Estimate the probability that N random 4-digit pin numbers are all distinct for N=10, 1000, 100

Question

As per title, the question is "estimate the probability that N random 4-digit pin numbers are all distinct for N=10, 1000, 100".

My current working is as follows:

There are $10^{4}$ total 0-10 4 digit combinations. For N pin numbers, this means a total of $10000^{N}$ total possibilities.

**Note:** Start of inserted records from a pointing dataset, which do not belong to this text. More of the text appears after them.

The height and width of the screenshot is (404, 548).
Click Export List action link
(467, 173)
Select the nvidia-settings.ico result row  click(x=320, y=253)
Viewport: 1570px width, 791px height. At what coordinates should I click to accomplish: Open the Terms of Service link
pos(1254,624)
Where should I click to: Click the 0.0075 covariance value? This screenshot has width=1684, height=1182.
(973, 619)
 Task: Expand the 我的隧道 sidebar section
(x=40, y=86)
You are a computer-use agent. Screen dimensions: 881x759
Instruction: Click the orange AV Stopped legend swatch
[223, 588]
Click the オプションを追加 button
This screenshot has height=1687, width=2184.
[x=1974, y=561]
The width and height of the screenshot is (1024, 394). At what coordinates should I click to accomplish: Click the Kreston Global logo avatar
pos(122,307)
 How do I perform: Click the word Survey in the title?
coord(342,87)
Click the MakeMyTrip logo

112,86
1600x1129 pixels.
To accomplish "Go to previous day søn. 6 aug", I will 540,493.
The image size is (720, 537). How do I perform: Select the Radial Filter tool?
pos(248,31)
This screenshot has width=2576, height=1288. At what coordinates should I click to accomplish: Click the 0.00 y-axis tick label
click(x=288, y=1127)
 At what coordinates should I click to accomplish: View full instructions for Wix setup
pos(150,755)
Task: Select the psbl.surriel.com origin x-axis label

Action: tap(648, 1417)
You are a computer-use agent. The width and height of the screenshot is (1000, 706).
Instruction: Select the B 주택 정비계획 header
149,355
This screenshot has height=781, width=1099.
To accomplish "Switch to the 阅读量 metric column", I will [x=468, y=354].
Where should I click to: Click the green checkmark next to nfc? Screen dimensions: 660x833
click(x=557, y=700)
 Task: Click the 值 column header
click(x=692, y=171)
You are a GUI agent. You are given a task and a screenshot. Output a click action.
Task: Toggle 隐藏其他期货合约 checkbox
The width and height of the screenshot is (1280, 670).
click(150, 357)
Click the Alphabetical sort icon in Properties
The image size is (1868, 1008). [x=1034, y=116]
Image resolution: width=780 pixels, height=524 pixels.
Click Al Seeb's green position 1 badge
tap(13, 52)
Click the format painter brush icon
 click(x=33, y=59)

Next, for all pin numbers to be unique, you are essentially sampling without replacement, meaning for the first pin you have $10000$ possibilities, $10000 - 1$ for the second, etc, giving:

\begin{equation} \frac{10000 \cdot (10000-1) \cdot (10000-2) ...(10000-N+1)}{10000^{N}} \end{equation}

Does this seem sensible? The next step of possibly working this out by hand I am a bit lost on though. Any help is appreciated!

Answer 1

Recall that numerator is $\frac{10000!}{(10000 - N)!}$. As stated by @InterstellarProbe, you can apply the stirling approximation to the denominator and continue from there. Stirling formula

Answer 2

Yes, that's correct so far. So now the difficulty is estimating the numerator, namely the three products $10000 \cdots 9991$, $10000 \cdots 9901$, $10000 \cdots 9001$. In other words, you're looking for $10000!/9990!, 10000!/9900!, 10000!/9000!$.

Factorials can be approximated using some variant of Stirling's approximation.

Alternatively, if you don't want to use that, you can still get the rough order of magnitude of your values by using the fact that the product of a set of $k$ numbers is equal to the $k$-th power of its geometric mean, and in these cases the geometric mean is very close to the arithmetic mean, so you can just take the $k$-th power of the arithmetic mean as an approximation, and it will still fall within an order of magnitude of the actual value.